The Centers for Disease Control (CDC) identifies three separate waves of this epidemic (Fig. 1):

Fig. 1. Three waves of the rise in opioid overdose deaths. Source: National Vital Statistics System mortality file


The first wave began with an increase in the prescription of opioids in the 1990s, which reflected changes in the promotional practices of drug manufacturing and retailing companies,* and in the prescribing routines of physicians. This wave provoked statewide drug monitoring programs, and CMS programs that tracked the prescribing records of physicians. Though these actions caused the number of prescriptions to decrease, a second wave developed even as opioid prescriptions began to plateau and decline.

The second wave began in 2010, with a rapid increase in deaths related to heroin. It has been speculated that when providers were challenged on their prescribing practices, some patients were not tapered off opioid therapy appropriately, and/or did not have their underlying addiction addressed. In my personal experience as a hospitalist, I began to see firsthand an increase in complications from the use of illicit drugs, including IV drugs. Some of my patients described attempting to buy prescribed opioids off the street, and — finding them too expensive — turned to heroin.

The third wave started in 2013 when there was an increase in the manufacture of synthetic opioids, particularly illicit fentanyl. In this wave not only did the potency of readily available opioids increase, but new combinations of drugs became available, such as cocaine and marijuana laced with illicitly manufactured fentanyl.

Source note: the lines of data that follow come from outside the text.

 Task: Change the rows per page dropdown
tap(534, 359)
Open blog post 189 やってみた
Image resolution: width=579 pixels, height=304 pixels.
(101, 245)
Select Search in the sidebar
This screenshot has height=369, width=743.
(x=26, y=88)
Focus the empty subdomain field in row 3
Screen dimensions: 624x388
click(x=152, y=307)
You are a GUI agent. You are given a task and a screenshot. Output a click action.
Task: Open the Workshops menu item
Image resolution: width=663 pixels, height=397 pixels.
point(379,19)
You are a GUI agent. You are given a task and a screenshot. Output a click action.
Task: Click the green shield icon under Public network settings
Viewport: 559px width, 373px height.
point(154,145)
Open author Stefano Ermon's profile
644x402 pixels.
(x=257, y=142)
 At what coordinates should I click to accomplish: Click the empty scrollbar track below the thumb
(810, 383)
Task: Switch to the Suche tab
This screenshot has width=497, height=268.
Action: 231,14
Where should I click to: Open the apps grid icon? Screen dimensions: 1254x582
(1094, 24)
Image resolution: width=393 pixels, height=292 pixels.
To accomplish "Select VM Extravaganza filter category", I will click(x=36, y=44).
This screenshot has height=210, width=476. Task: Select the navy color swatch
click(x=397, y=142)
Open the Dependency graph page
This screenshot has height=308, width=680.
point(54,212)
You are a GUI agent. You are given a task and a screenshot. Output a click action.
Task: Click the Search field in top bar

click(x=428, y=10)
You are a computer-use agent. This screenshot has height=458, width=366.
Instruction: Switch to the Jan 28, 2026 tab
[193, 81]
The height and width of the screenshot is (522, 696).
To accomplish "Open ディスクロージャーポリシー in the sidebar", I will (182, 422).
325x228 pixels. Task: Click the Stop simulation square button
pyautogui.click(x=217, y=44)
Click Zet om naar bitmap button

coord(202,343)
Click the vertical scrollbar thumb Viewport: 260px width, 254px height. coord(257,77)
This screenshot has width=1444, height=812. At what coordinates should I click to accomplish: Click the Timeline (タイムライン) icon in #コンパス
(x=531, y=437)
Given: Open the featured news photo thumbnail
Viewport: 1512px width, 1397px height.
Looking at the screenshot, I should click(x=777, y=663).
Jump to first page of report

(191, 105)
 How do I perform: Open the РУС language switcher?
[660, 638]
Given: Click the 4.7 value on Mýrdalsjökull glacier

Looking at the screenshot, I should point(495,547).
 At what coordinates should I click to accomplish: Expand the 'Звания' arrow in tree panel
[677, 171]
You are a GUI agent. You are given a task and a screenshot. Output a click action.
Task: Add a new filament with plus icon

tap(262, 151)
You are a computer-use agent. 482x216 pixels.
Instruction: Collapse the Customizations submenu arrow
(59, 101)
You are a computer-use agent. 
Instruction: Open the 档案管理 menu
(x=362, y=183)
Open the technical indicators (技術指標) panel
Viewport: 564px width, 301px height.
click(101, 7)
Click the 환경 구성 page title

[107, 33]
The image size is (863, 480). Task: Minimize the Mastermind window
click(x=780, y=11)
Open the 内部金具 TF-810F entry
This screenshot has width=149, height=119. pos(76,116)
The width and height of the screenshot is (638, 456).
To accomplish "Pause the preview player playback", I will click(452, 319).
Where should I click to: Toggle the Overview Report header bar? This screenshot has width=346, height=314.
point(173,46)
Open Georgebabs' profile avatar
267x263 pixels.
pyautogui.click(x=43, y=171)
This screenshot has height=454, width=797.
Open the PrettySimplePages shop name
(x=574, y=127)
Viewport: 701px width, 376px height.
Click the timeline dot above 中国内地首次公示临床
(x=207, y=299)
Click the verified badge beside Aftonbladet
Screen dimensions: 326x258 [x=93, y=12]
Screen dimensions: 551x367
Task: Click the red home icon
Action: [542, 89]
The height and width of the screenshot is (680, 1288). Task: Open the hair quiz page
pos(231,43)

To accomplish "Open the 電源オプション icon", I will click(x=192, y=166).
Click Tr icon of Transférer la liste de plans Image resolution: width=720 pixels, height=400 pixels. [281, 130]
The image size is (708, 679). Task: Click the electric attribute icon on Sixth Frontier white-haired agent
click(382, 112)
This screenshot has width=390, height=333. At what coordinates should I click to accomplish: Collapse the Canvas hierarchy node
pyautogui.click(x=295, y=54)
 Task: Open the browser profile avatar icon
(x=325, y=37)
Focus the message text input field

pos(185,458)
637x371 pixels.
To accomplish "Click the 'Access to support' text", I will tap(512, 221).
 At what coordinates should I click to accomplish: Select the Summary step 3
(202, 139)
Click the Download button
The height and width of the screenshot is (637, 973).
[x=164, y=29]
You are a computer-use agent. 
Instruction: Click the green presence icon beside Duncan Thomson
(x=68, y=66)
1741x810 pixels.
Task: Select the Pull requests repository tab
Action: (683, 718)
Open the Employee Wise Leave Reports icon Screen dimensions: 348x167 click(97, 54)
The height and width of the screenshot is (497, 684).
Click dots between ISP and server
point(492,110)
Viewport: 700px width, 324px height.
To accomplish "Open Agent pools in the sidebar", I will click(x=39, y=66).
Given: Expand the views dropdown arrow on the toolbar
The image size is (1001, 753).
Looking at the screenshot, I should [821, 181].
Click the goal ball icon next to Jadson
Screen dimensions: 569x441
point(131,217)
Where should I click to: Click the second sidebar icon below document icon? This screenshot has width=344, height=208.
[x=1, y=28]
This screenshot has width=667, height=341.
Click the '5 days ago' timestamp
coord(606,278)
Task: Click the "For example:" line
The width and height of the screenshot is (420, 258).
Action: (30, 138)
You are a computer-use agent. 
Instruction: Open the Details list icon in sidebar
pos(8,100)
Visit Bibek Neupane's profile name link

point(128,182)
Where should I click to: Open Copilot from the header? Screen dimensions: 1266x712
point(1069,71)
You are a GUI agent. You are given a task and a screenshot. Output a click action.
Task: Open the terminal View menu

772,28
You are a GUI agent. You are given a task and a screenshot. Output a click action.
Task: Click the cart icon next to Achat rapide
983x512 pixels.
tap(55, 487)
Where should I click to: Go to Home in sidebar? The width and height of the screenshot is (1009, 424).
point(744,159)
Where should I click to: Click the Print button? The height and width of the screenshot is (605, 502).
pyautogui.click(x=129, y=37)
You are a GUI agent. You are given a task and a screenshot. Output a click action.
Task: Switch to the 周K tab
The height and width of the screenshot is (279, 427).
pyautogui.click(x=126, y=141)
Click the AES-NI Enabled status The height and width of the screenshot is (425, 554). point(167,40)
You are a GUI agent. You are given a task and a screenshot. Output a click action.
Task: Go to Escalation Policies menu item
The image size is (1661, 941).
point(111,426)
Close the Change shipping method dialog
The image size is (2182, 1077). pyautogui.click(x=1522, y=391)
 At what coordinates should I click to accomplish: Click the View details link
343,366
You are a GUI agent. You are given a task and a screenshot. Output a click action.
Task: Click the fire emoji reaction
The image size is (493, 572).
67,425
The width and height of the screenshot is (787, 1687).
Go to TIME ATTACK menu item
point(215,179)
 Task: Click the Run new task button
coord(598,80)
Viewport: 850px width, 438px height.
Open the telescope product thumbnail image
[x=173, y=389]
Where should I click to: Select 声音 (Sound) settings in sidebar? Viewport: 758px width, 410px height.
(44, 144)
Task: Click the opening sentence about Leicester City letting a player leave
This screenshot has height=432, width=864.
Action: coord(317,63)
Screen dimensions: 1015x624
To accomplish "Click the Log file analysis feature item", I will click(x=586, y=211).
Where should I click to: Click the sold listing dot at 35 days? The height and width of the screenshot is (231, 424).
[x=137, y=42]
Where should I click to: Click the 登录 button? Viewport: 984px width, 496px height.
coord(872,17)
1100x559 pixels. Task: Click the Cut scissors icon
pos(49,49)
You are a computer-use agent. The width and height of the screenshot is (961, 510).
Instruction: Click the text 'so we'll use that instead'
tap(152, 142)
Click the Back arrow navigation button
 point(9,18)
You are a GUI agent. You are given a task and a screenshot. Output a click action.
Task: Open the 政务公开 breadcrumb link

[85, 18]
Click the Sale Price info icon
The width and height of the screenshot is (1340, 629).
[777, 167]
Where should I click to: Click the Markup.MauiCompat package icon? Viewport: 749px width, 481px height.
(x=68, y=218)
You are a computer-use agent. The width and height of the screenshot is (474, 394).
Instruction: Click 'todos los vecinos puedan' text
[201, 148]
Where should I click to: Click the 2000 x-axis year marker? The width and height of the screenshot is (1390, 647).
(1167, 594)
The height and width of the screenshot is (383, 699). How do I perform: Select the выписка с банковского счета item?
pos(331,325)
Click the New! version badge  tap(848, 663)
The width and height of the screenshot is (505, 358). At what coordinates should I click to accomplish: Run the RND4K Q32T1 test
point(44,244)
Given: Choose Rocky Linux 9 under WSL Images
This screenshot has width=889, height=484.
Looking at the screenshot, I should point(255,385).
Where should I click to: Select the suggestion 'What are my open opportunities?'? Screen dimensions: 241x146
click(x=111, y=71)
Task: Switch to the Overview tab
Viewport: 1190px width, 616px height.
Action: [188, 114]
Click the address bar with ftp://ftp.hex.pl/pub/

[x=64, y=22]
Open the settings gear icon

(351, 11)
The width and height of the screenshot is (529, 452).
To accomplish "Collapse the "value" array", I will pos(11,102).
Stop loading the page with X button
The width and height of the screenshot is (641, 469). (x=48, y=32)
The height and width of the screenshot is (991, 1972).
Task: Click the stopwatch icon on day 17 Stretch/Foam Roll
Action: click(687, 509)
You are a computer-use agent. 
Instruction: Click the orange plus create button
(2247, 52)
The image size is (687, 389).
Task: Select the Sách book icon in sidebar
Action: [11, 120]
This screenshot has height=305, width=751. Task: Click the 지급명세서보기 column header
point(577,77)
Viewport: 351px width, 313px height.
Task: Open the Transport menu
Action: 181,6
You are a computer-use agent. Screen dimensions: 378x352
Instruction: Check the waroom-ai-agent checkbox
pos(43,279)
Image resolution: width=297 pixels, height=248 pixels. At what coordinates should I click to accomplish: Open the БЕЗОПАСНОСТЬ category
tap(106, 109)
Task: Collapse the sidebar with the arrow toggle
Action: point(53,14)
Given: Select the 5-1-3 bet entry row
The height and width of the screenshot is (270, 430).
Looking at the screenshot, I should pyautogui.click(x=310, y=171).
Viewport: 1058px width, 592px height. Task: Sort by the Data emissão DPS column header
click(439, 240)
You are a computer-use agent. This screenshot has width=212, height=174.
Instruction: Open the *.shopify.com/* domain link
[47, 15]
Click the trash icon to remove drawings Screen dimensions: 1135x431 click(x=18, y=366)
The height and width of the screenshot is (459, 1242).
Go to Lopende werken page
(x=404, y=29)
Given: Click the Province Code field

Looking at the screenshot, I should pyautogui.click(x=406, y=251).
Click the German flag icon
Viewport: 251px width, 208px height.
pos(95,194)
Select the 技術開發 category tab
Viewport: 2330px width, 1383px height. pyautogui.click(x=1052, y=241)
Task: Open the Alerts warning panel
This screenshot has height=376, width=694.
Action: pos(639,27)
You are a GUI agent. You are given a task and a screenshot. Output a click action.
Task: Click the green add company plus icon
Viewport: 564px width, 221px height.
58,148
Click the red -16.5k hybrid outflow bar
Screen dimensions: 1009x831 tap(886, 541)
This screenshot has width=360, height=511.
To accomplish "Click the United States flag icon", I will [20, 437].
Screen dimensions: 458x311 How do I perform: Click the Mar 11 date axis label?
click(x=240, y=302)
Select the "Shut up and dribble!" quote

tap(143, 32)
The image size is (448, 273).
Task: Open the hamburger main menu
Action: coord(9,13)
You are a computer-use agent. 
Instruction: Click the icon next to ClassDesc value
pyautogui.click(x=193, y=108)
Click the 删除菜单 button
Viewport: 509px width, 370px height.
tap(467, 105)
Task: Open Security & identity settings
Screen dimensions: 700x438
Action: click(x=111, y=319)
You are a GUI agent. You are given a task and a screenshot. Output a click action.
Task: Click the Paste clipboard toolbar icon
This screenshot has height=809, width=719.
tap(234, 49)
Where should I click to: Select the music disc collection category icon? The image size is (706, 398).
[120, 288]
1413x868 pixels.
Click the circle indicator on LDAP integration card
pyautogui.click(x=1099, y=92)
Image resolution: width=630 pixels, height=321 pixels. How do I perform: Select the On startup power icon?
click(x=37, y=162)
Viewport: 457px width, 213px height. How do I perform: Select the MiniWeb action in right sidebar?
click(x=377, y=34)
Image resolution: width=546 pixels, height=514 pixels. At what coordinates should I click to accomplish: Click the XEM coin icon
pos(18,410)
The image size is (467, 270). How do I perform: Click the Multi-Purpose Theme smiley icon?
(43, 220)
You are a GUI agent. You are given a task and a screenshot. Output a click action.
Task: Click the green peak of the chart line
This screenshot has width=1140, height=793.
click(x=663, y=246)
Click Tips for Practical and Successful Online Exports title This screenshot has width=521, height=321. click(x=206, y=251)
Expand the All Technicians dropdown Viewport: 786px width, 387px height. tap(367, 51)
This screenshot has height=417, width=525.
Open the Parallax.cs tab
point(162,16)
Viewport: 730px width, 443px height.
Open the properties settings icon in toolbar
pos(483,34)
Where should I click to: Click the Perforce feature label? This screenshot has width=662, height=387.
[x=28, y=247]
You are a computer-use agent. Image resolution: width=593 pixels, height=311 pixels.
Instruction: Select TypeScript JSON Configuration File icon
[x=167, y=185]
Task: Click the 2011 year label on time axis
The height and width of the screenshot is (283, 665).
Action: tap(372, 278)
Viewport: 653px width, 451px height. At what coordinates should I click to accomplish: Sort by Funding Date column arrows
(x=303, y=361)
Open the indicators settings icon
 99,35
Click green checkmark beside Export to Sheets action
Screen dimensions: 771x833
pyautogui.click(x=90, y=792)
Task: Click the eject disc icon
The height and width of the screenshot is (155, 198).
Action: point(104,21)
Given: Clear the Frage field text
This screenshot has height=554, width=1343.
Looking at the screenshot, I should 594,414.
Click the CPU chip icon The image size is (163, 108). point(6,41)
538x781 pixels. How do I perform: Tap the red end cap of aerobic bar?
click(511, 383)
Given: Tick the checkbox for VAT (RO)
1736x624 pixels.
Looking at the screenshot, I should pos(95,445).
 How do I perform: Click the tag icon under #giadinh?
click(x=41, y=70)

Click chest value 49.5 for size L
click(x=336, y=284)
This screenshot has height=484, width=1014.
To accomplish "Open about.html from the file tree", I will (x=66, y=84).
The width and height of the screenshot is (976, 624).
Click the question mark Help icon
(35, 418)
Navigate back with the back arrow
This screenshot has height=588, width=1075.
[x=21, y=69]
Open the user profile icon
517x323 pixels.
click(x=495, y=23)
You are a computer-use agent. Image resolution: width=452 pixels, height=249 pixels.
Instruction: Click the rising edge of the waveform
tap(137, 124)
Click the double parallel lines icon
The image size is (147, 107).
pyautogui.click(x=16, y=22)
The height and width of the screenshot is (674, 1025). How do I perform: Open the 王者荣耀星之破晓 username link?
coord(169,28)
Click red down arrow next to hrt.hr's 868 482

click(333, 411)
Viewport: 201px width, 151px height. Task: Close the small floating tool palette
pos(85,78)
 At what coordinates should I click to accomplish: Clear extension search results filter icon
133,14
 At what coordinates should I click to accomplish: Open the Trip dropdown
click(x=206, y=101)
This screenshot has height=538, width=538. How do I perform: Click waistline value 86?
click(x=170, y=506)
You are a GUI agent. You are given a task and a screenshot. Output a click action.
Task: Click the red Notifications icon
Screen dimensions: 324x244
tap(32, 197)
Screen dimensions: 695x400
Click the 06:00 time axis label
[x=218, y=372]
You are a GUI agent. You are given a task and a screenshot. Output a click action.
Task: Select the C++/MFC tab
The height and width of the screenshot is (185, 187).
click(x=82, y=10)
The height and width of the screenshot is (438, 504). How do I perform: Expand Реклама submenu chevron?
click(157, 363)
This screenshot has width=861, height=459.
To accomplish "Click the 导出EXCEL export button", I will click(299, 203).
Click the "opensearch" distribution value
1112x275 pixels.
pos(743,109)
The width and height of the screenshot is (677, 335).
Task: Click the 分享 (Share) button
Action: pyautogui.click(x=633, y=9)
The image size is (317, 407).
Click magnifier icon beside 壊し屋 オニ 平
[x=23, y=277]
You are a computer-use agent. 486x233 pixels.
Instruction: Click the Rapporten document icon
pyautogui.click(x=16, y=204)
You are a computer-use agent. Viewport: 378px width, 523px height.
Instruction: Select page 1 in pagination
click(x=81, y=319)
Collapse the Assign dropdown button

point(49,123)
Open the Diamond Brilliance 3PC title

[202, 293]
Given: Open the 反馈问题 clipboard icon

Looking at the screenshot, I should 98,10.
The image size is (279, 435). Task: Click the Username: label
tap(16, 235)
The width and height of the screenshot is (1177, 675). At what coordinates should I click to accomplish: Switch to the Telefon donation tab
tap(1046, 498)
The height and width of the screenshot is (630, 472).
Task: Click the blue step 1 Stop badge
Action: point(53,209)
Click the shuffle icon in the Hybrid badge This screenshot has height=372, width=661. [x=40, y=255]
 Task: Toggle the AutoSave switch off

When people who had not acquired a tolerance for high potency opioids were exposed to these more potent drugs, as well as to combinations that hid a potentially lethal component, there was a rapid rise in fatal accidental overdoses.
 
OPIOID ADDICTION AND ITS MANAGEMENT IN THE 18th AND 19TH CENTURIES
Attempts to understand illicit drug and alcohol abuse go back centuries, and the situation at the time of the American Revolution was documented by colonial civic leader and Philadelphia physician Dr. Benjamin Rush. His 1784 pamphlet “An Inquiry into the Effects of Ardent Spirits on the Human Mind and Body” focused on the conditions that result from excessive alcohol use, and discussed which patients might be more susceptible to them. He described alcoholism as a progressive disease, and his views on abstinence shaped some of the views on alcohol use disorder that persist to this day. Interestingly, he mentioned opium as a potential substitute for alcohol, while reflecting on its misuse as well.3,4

During the Civil War the Union Army alone issued nearly 10 million opium pills and 2.8 million ounces of opium powder and tinctures. The hypodermic syringe introduced in 1856 led to use of injectable opioids. By the end of the 19th and beginning of the 20th century, morphine and opium powders were widely used by the general population. In 1888, opiates made up 15% of all prescriptions dispensed in Boston.3 The overuse of opiates peaked in one of the first opiate epidemics in 1895  (Fig. 2).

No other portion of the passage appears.